— WHAT TO DO —
Which of the lines below contain the string "field"? Copy each one.

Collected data
◆ ◆ ◆ ◆ ◆

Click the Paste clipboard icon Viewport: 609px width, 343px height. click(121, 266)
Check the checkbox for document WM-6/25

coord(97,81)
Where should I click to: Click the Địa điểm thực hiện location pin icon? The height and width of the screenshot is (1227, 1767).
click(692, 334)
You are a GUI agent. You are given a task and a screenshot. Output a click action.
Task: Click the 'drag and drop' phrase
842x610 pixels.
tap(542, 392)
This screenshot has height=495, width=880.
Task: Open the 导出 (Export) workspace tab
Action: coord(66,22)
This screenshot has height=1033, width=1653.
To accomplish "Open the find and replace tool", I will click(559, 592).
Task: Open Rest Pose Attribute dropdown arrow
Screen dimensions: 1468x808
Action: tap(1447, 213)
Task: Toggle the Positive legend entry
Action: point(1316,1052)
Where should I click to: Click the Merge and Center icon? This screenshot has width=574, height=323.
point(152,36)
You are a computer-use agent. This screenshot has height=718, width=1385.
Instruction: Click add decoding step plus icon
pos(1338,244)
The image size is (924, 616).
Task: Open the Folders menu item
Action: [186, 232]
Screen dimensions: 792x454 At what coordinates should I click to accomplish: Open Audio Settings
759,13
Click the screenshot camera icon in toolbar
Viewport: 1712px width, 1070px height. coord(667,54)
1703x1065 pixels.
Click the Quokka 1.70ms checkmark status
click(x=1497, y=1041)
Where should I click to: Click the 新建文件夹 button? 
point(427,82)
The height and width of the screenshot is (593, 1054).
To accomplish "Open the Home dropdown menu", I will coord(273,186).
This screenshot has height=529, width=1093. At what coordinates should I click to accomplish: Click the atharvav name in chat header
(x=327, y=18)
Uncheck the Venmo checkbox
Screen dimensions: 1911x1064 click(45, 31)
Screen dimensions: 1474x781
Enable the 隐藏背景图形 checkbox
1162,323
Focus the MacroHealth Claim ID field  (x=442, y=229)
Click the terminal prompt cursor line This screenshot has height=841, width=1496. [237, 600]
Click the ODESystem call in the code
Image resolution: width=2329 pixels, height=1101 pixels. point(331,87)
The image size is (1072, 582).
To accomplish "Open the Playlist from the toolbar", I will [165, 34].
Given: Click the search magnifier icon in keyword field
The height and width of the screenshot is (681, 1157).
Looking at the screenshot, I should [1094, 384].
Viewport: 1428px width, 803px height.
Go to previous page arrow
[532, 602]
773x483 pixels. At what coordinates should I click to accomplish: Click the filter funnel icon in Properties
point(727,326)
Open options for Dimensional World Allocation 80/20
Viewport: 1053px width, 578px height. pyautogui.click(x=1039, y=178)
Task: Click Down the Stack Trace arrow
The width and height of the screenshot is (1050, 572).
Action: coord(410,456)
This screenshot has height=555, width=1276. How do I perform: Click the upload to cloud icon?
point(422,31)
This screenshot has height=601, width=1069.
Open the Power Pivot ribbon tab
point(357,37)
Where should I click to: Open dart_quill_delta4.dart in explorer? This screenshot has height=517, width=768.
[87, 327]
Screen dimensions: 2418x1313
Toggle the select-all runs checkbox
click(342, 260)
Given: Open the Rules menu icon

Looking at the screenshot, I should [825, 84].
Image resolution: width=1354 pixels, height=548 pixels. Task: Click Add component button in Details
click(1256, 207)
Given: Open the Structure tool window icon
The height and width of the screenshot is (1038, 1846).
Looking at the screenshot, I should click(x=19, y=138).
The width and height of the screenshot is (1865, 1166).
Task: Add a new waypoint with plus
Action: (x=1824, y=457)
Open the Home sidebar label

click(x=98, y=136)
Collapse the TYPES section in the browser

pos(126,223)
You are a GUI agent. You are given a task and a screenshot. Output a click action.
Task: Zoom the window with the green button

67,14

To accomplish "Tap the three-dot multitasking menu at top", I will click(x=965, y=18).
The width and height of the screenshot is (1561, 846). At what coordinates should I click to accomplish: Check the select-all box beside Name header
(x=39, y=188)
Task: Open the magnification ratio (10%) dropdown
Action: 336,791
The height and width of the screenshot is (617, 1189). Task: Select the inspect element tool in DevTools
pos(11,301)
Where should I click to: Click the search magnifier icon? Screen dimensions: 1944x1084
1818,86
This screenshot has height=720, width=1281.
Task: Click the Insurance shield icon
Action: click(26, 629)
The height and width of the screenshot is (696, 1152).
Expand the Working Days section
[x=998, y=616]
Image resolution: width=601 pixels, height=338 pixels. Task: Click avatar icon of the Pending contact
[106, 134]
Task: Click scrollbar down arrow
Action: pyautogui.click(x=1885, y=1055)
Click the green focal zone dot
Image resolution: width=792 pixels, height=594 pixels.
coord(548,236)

◆ ◆ ◆ ◆ ◆

— ANSWER TO THIS EXERCISE —
Focus the MacroHealth Claim ID field  (x=442, y=229)
Given: Click the search magnifier icon in keyword field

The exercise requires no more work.